Teenage bullying and the pernicious potential of social media are the hot topics at play in “Wasted on the Young,” a slow-burn thriller that’s fresh and compelling before dipping slightly into more conventional genre moves in the final furlong. Set among elite high-school seniors involved in an escalating hate war, pic reps an impressive debut by Aussie scripter-helmer Ben C. Lucas. World preemed in the Sydney fest competition, where it earned an honorable mention, this visually polished, very well-acted item has strong fest legs and offshore niche claims. Down Under release date is yet to be announced.
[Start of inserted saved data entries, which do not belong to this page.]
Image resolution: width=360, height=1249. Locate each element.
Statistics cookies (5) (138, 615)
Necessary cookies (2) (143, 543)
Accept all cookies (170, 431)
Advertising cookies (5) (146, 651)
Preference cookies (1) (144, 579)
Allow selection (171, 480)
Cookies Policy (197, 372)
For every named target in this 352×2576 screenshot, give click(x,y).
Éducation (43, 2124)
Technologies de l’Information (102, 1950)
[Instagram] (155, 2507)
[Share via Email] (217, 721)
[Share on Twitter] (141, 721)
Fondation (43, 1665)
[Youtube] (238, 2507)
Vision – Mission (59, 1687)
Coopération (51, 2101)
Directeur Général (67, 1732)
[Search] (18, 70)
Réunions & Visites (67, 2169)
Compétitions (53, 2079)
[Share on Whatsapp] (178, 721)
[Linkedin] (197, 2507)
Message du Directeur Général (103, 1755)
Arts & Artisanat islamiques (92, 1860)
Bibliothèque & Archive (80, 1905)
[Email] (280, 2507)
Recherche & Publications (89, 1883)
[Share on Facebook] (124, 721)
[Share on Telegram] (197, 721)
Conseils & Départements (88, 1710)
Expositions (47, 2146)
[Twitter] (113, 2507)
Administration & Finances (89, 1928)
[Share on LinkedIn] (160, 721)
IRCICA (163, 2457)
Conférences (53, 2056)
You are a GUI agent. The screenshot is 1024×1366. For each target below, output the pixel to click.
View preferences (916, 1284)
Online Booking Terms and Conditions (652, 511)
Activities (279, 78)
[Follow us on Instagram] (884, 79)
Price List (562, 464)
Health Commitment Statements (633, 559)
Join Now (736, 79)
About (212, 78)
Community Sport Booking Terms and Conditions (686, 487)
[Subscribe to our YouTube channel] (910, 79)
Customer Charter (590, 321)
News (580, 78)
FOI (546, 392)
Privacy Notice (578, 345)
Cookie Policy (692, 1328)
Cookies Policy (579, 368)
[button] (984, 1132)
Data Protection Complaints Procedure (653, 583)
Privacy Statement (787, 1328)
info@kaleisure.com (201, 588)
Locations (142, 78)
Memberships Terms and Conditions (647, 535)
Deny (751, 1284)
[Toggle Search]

Bound to draw comparisons with Gus Van Sant’s “Elephant,” Lucas’ script delves much deeper into the process by which tormented youngsters can turn to rage. Though the social strata here are very different, the tone of “Wasted” more closely recalls Tim Hunter’s “River’s Edge” (1986), about a teen group’s disturbing reactions to a murder committed by one of its own. Uncomfortable ambience is heightened by making adults invisible; parents and teachers are barely mentioned, much less seen.
Nonlinear narrative opens with the apparently lifeless body of Xandrie (Adelaide Clemens) being dumped on a beach. Flashbacks to several days earlier show her as a clever, independent-minded girl with a crush on Darren (Oliver Ackland). A conscientious computer geek, Darren is tolerated by stepbrother Zack (Alex Russell), who commands absolute authority as chief bully and leader of the posh school’s cool clique.
Keeping Xandie’s precise fate a mystery until the halfway mark, the action switches from her attendance at a party hosted by Zack to speculation over what led her from the drug- and alcohol-fueled gathering to the beach. A strong suggestion that Zack and his obedient followers Brook (T.J. Power) and Jonathan (Tom Stokes) are responsible triggers a playground war of words that snowballs into violence and sets Darren on a dangerous collision course with Zack.
Riveting narrative thread is the use of communication technology by teenagers. With clinical precision that will make parents shudder, the screenplay shows how texting, “sexting,” chatroom discussions, cell-phone videos, webcam hookups and other social media can transform rumor into hatred and bullying, with potentially tragic consequences. Clever visual touch involves subtitle-like text-message displays as they’re dispatched and received.
Age 30 and looking 10 years younger, Ackland convinces as the movie’s moral center and potential powder keg. Debutant Russell is chilling as ringleader Zack, whose ruthless manipulation of lieutenants and cold-blooded threats invoke the aura of a young Patrick Bateman from “American Psycho.” Clemens expertly essays her complex victim, and flame-haired Patrick Cullen is a vibrant addition as Darren’s loyal buddy, Shay.
Although the denouement can’t quite sustain the almost hypnotic air of malevolence preceding it, Lucas’ vividly drawn characters and inventive storytelling are worthy of high praise.
Widescreen HD lensing by Dan Freene is aces. Silky smooth camera movement and striking, color-desaturated compositions are perfectly complemented by a searing electronic score with punchy side shots of bass ‘n’ drum. Other technical contributions are topnotch.